QUESTION: I wonder if you could talk a little bit more about personal ritual, because what you talked a lot about tonight were traditions that have been brought down for centuries. But if you are in a situation where you don’t have the traditions around you what can you do? I planted a garden here in New Hampshire with all of the veggies in that I wanted to grow, and my cauliflower is dead, the broccoli is dead – but the basil was like five feet tall.
- SVOBODA: And how did the basil taste?
QUESTION: The basil was great.
- SVOBODA: So now you know that not everything transplants well. We see this everywhere. In the continental United States there is, so far as I know, precisely one Pipal tree, or Bodhi tree; it is on Martha’s Vineyard, brought there by a sea captain. It was apparently planted in a large bucket, and grew on his ship for a number of years until it was strong enough to come ashore and get planted in the ground. One individual of that species has made it here, and that individual has thus far remained unique.
On the other hand, look at the potato. The potato has gone everywhere. All peoples on all continents rely on potatoes. Potatoes, tomatoes, tobacco, may have all originated in the Western Hemisphere, but they all have become pervasive. Clearly, some species travel well, and some species don’t. Which do which? That depends. Some things adapt to any situation. In the case of the potato, a possible reason that it adapts so well is that it developed in the high desert of Peru, perhaps at 10,000 feet elevation, where it rains maybe one inch a year. So the poor thing had to be able to extract everything that it possibly could from its environment, whenever the opportunity arose. Put such a hardy tuber in a more convenient place and it will flourish. Broccoli and cauliflower, though, are more delicate vegetables. They begin life as the humble cabbage, and then were trained into differentiation.

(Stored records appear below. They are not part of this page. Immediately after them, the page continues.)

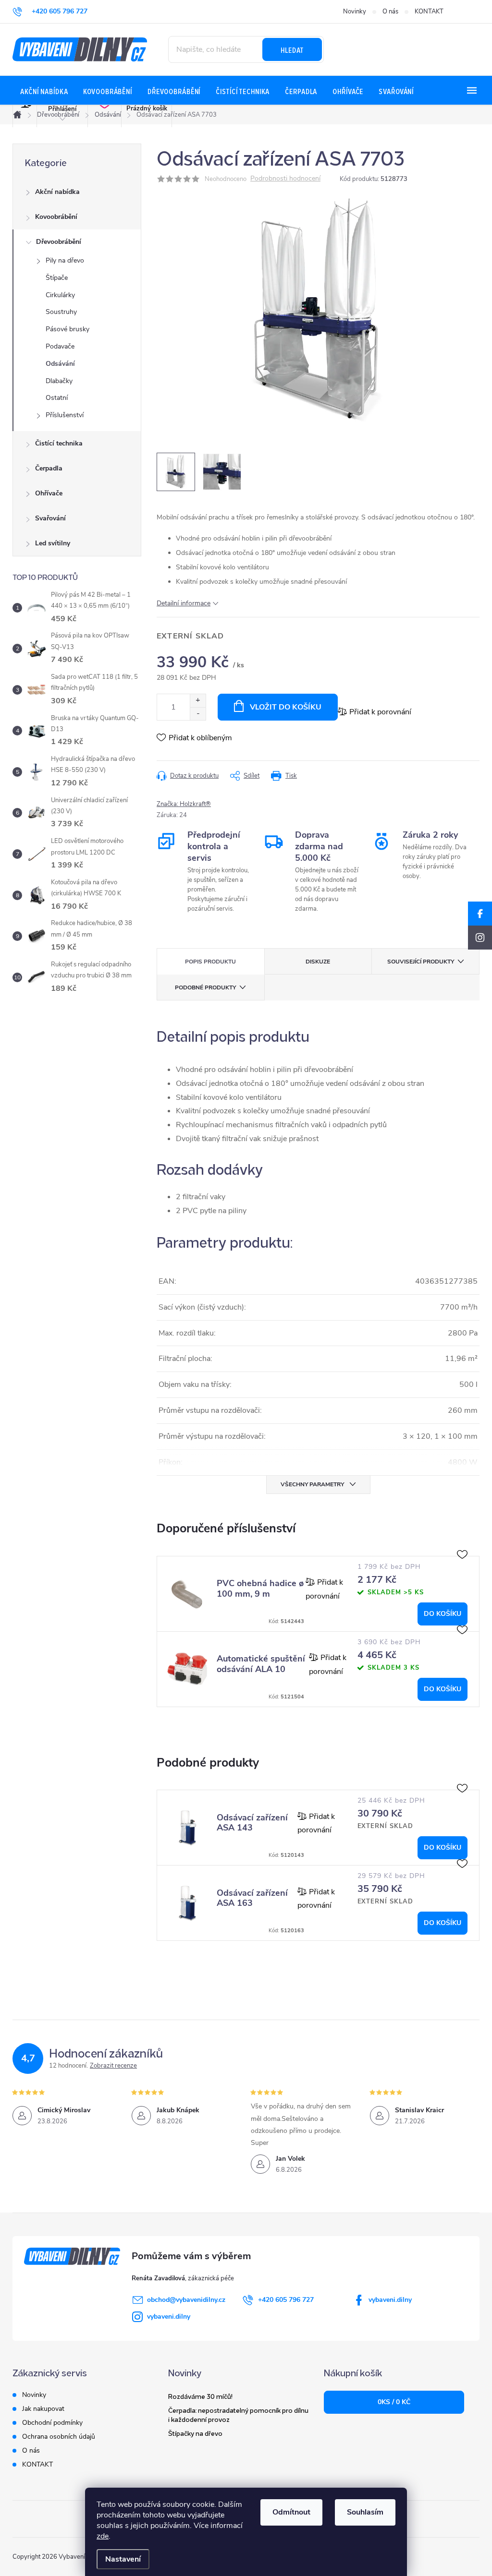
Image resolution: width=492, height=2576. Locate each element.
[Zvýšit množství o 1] (198, 700)
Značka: (184, 804)
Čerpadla (48, 468)
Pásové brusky (67, 329)
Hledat (292, 49)
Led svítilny (52, 543)
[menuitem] (43, 91)
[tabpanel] (318, 1593)
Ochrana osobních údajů (58, 2436)
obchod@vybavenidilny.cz (186, 2299)
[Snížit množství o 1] (198, 713)
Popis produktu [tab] (210, 961)
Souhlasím (365, 2512)
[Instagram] (480, 938)
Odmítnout (291, 2512)
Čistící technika (59, 443)
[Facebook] (480, 914)
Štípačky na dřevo (195, 2432)
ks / (394, 2402)
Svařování (50, 518)
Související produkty (420, 961)
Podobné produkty (205, 987)
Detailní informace (183, 603)
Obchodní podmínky (52, 2422)
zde (103, 2536)
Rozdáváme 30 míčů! (200, 2395)
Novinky (354, 11)
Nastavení (123, 2559)
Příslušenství (65, 415)
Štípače (57, 277)
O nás (390, 11)
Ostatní (57, 397)
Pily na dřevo (65, 260)
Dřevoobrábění (58, 241)
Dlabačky (59, 380)
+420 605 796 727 (286, 2299)
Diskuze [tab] (318, 961)
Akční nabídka (57, 191)
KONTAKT (429, 11)
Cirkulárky (60, 295)
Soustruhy (61, 311)
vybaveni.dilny (390, 2299)
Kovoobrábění (56, 216)
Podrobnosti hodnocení (285, 179)
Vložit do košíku (285, 707)
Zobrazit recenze (113, 2065)
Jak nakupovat (43, 2408)
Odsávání (60, 363)
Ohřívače (48, 493)
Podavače (60, 346)
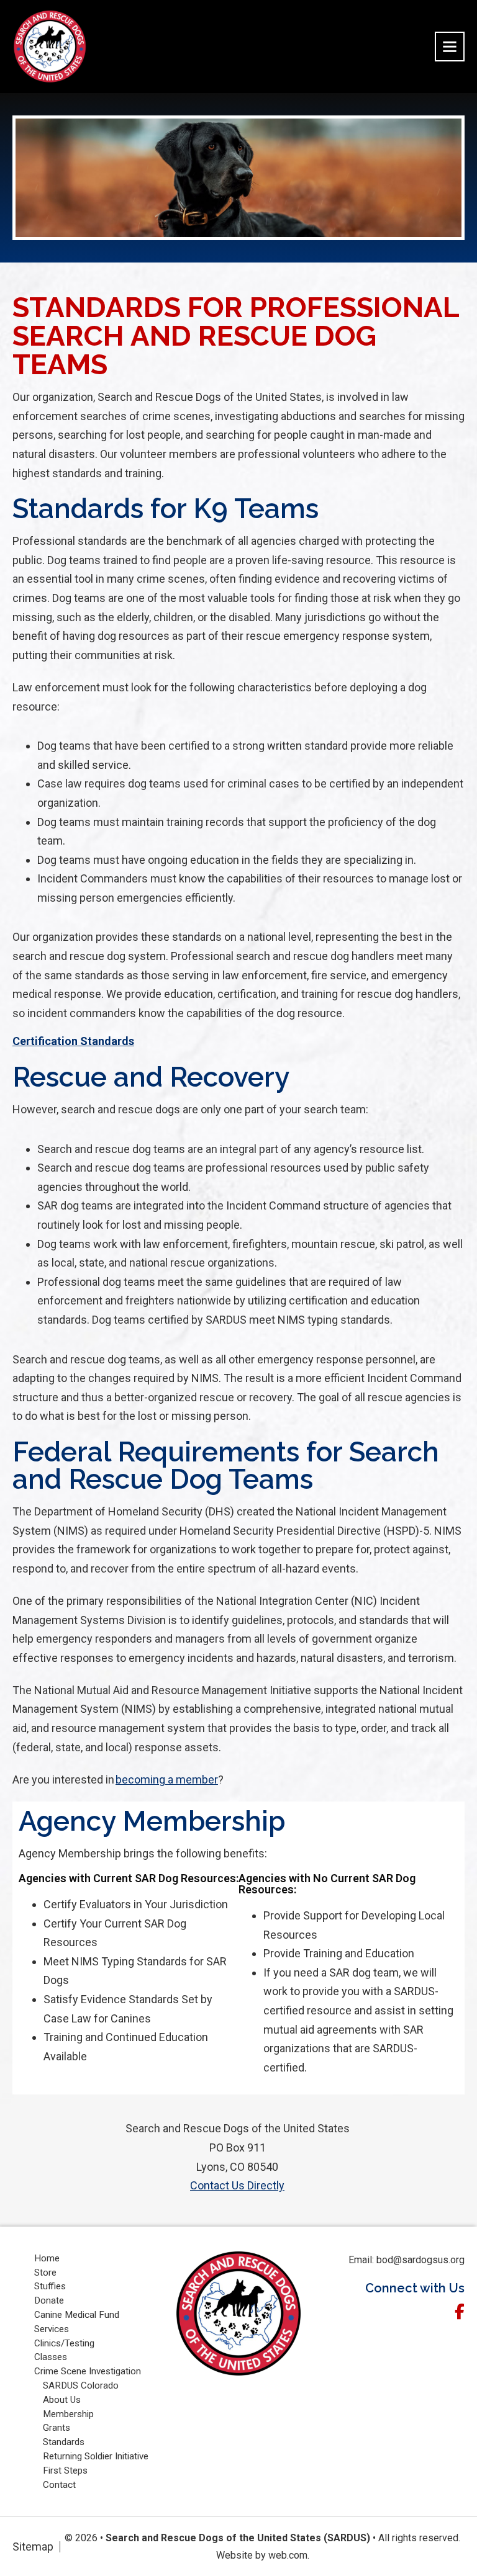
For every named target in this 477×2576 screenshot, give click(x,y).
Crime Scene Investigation (87, 2371)
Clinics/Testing (65, 2343)
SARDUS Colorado (82, 2385)
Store (46, 2272)
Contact (60, 2484)
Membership (68, 2414)
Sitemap (32, 2546)
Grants (58, 2427)
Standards (65, 2442)
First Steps (66, 2470)
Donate (50, 2300)
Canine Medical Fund (78, 2314)
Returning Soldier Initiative (97, 2456)
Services (52, 2329)
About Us (63, 2399)
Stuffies (51, 2286)
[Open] (450, 46)
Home (47, 2258)
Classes (52, 2357)
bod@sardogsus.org (420, 2260)
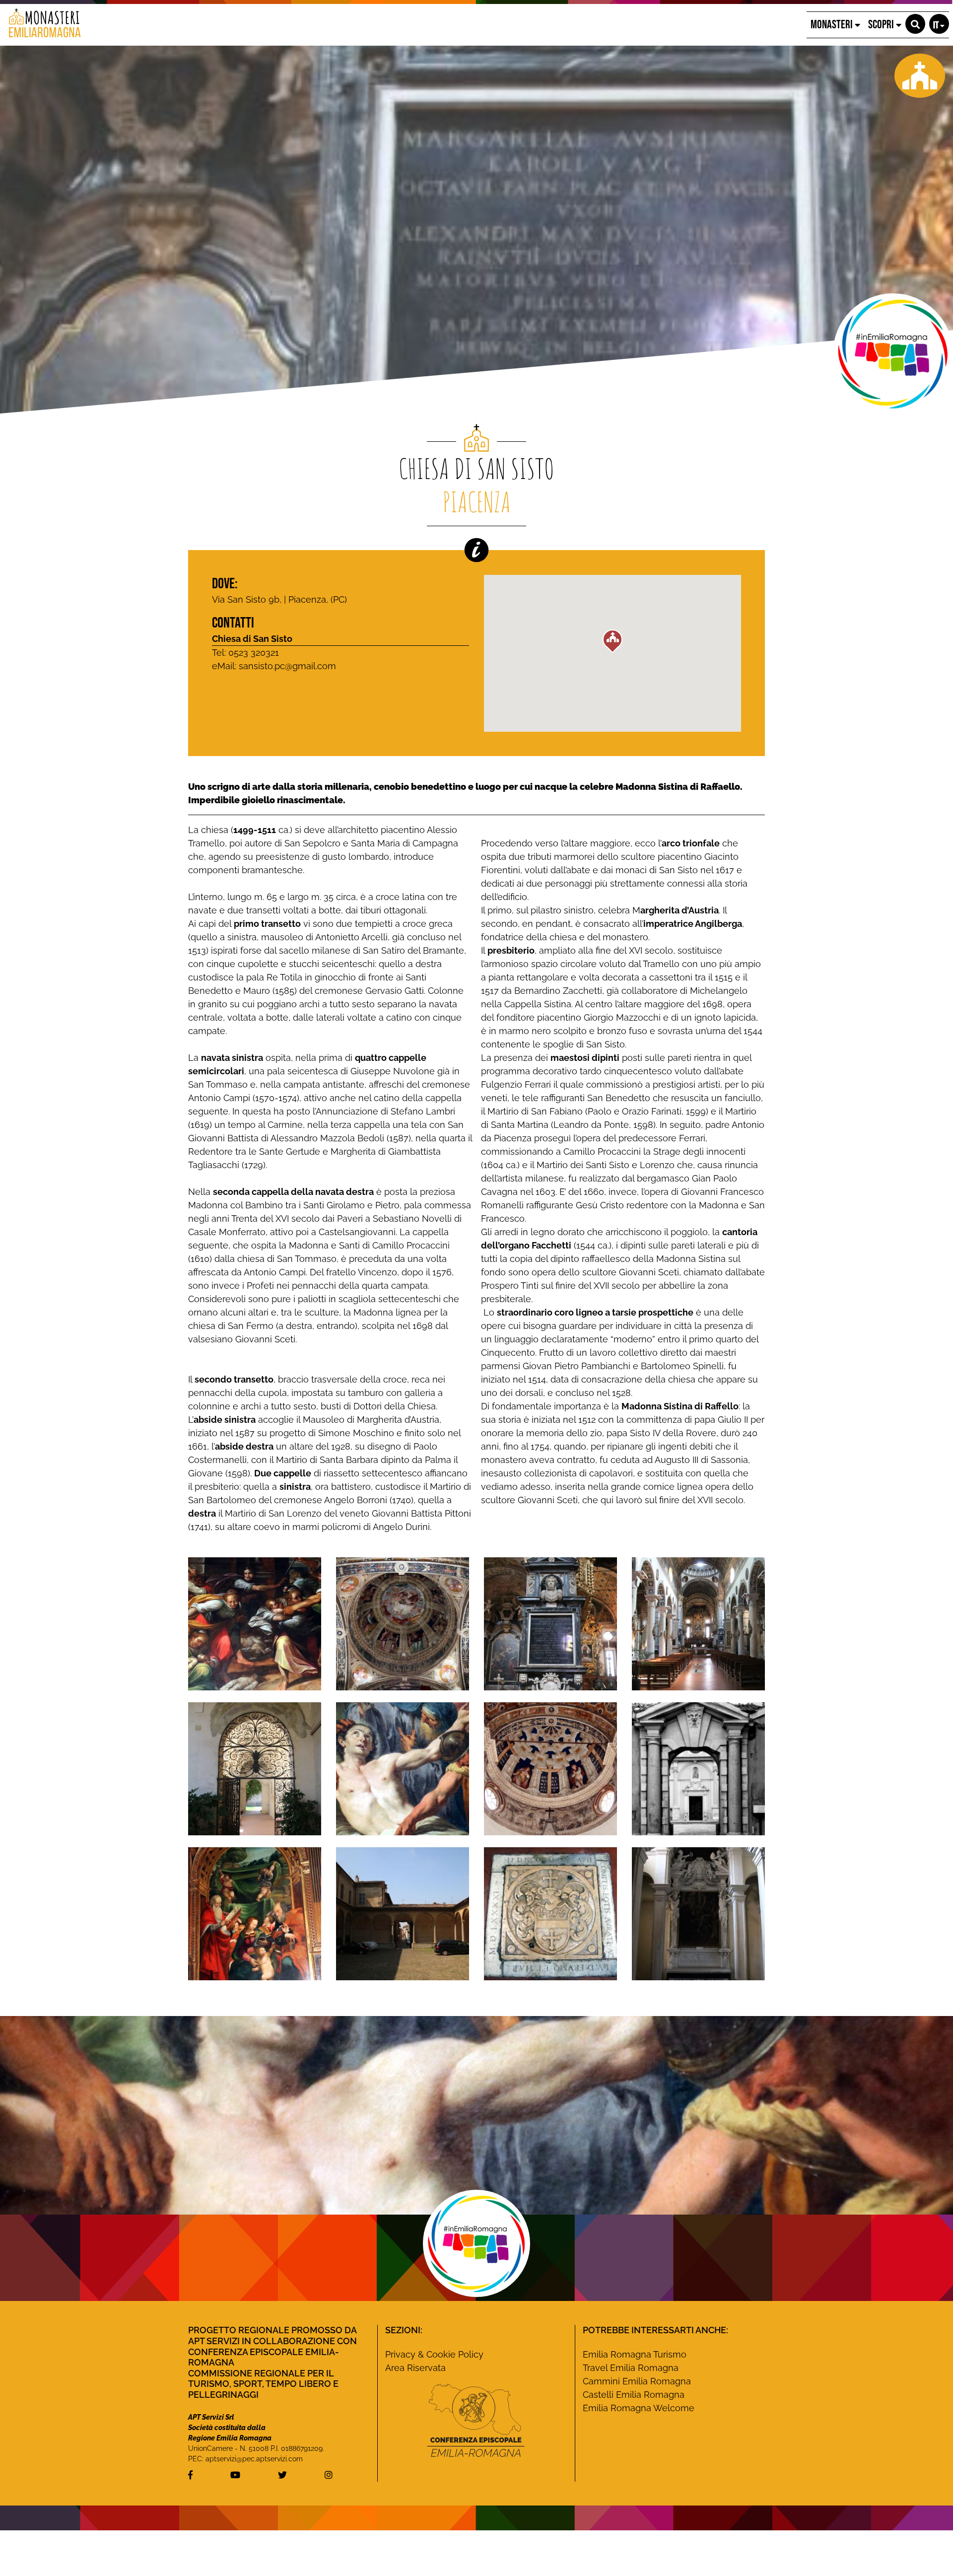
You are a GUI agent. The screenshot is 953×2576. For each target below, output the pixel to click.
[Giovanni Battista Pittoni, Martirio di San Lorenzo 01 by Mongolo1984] (402, 1768)
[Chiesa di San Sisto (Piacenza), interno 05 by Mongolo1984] (550, 1913)
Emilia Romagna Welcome (638, 2408)
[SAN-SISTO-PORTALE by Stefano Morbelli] (698, 1768)
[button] (915, 24)
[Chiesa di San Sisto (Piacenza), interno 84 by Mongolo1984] (550, 1623)
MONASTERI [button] (833, 24)
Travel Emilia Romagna (631, 2368)
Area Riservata (415, 2368)
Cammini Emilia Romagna (637, 2381)
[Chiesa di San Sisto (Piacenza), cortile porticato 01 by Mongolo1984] (402, 1913)
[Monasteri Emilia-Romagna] (41, 25)
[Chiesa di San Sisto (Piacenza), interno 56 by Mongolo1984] (402, 1623)
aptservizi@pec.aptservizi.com (254, 2459)
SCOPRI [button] (882, 24)
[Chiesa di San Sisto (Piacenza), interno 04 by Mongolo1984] (698, 1623)
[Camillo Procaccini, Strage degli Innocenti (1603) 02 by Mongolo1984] (254, 1623)
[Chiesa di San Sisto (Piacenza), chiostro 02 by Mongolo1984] (254, 1768)
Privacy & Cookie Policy (434, 2354)
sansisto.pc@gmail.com (287, 666)
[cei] (476, 2420)
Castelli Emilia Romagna (633, 2394)
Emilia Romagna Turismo (634, 2354)
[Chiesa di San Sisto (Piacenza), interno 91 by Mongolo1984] (550, 1768)
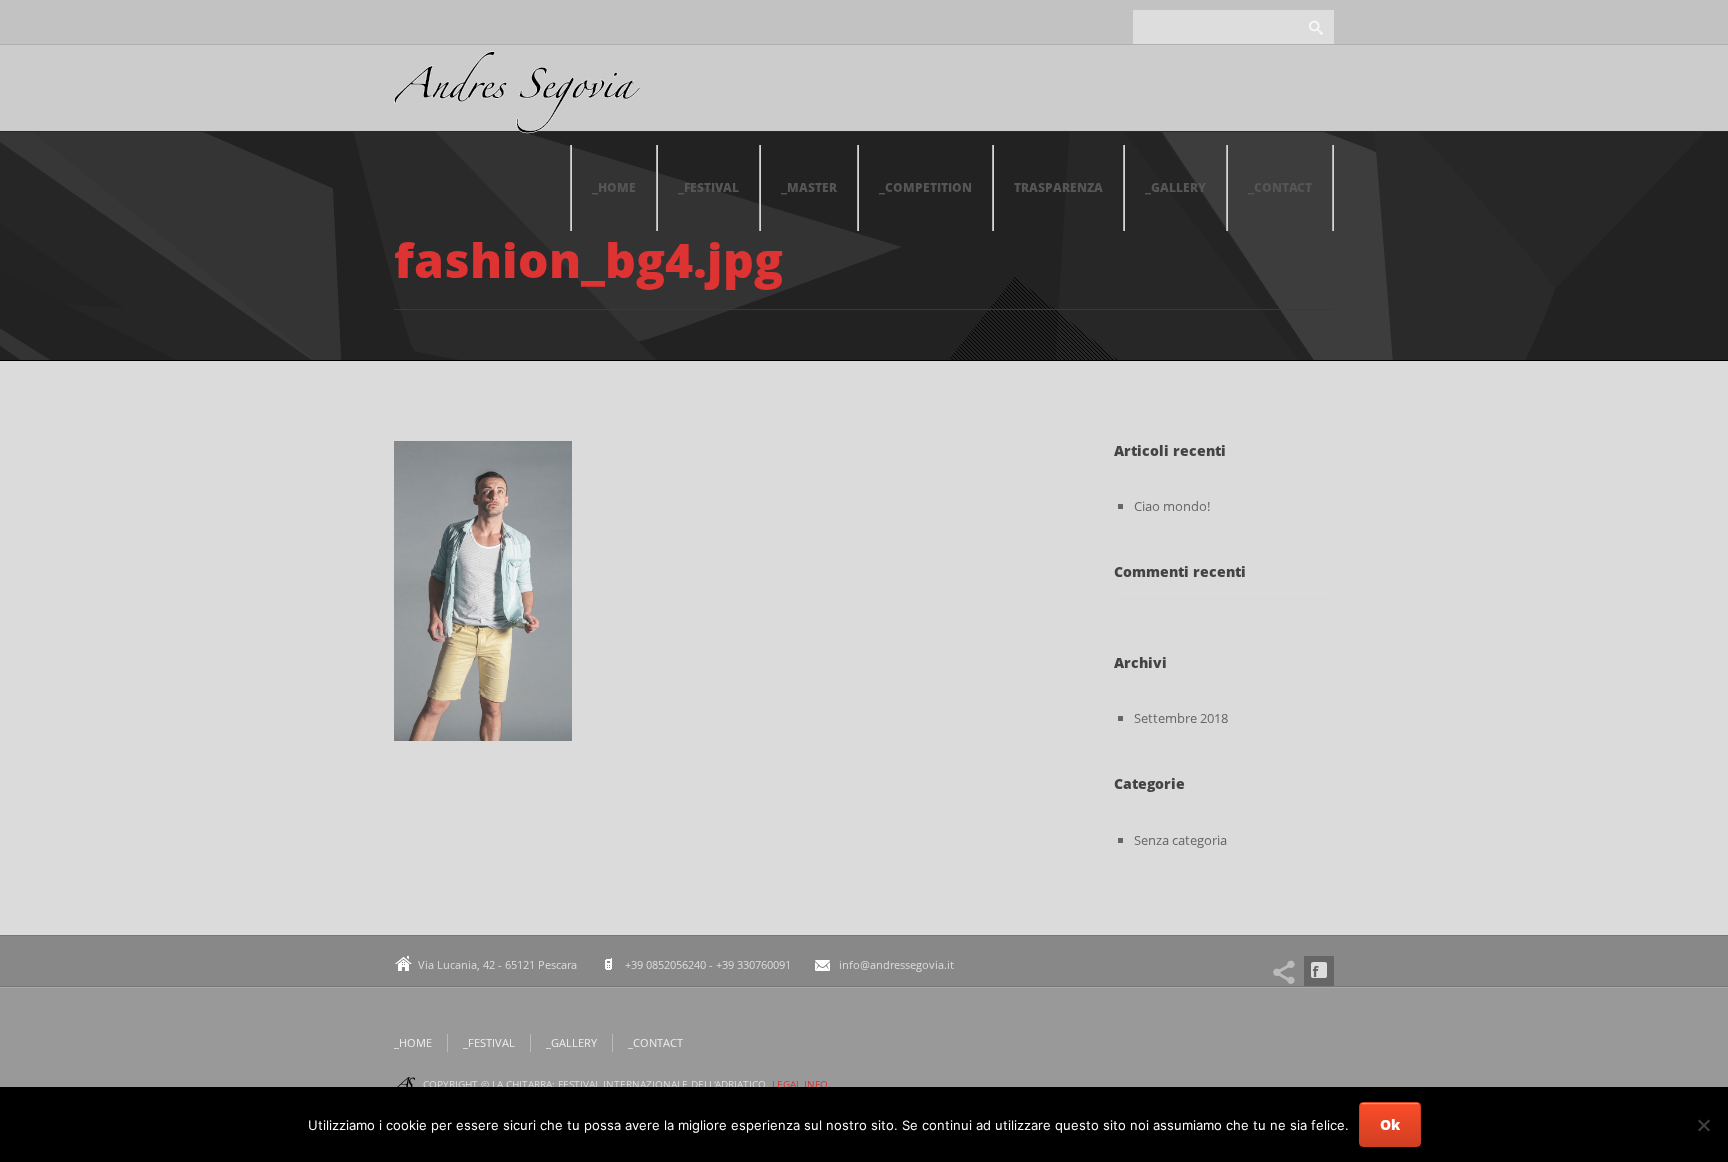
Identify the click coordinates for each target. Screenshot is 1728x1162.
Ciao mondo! (1172, 506)
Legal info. (801, 1084)
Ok (1390, 1124)
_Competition (925, 187)
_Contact (1280, 187)
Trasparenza (1058, 187)
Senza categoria (1180, 840)
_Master (809, 187)
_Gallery (1175, 187)
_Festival (708, 187)
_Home (614, 187)
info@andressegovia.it (896, 964)
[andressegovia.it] (517, 98)
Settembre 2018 (1181, 718)
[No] (1703, 1125)
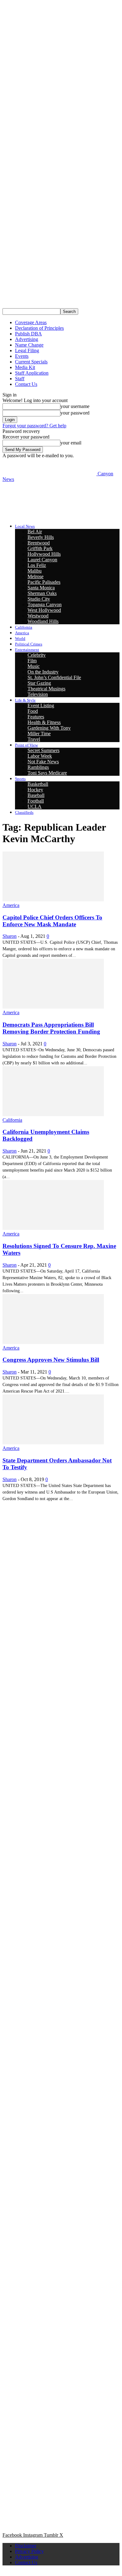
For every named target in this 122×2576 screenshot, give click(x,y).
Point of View (26, 745)
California (23, 627)
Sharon (10, 936)
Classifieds (24, 812)
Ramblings (38, 767)
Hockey (35, 789)
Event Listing (41, 705)
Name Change (29, 345)
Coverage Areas (31, 322)
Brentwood (39, 542)
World (20, 638)
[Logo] (49, 497)
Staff (19, 378)
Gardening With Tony (49, 728)
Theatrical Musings (46, 688)
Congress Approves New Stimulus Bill (51, 1359)
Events (21, 356)
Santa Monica (41, 587)
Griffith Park (40, 548)
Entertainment (27, 649)
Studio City (39, 599)
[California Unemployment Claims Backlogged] (53, 1114)
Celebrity (37, 655)
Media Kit (25, 367)
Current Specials (31, 361)
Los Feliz (37, 565)
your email (70, 442)
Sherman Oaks (42, 593)
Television (38, 694)
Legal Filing (27, 350)
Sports (20, 778)
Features (36, 716)
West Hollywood (44, 610)
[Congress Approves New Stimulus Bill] (53, 1342)
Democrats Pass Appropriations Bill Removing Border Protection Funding (51, 1028)
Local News (25, 526)
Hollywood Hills (44, 554)
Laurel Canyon (42, 559)
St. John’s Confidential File (54, 677)
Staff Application (31, 373)
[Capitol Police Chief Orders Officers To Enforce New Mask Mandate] (53, 899)
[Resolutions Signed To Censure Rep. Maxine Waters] (53, 1228)
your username (74, 406)
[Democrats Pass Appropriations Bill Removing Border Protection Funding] (53, 1007)
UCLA (35, 806)
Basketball (38, 784)
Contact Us (26, 384)
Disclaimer (25, 2545)
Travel (34, 739)
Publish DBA (28, 333)
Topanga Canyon (45, 604)
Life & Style (25, 700)
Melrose (35, 576)
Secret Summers (43, 750)
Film (32, 660)
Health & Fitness (44, 722)
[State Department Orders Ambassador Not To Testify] (53, 1442)
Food (33, 711)
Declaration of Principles (39, 328)
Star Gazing (39, 683)
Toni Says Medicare (47, 772)
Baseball (36, 795)
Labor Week (40, 756)
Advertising (26, 339)
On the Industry (43, 671)
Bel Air (35, 531)
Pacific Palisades (44, 582)
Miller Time (39, 733)
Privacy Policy (29, 2551)
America (22, 633)
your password (74, 412)
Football (36, 801)
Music (34, 666)
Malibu (35, 570)
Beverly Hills (41, 537)
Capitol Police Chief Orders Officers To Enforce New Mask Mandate (52, 921)
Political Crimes (28, 644)
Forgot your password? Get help (34, 425)
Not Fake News (43, 761)
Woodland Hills (43, 621)
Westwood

Similarly, when it comes to ritual and the like, some things will have difficulty traveling, and others will travel well. With regard to the Hindu deities, Lord Shiva has, for example, become very popular. Of course He is a simple kind of guy: in our world, he appears as a stone. Most people can relate to a rock in some way. Lord Narasimha, on the other hand, has not become as popular. A man-lion – half man and half lion – depicted disemboweling a demon and wearing his entrails as a necklace is an image that many people find difficult to easily relate to. But this need not disturb you. If you want to develop a personal ritual, you should keep it simple. Think of only two things to begin with: what is your purpose, your intention, and whom is your intention pointed towards? What conception of the Ultimate Reality have you taken to your heart, as being closest to your own personal being, and what are you trying to do with your ritual? Your ritual can be as simple as lighting a stick of incense and saying, “God is great! Allahu akbar!” If you really, sincerely feel that sentiment, then you will eventually achieve something good.
You can make your ritual complicated or simple, whichever is appropriate for you; your worship is, after all your time for becoming intimate with Reality. How you want to be intimate with Reality is up to you; there is no set rule for it. There is only the necessity for doing so, the craving to unite with the Ultimate, that each of us feels. This is a craving that must be satisfied; you should figure out how to best satisfy it, in the context of your own life, and then proceed toward its satisfaction.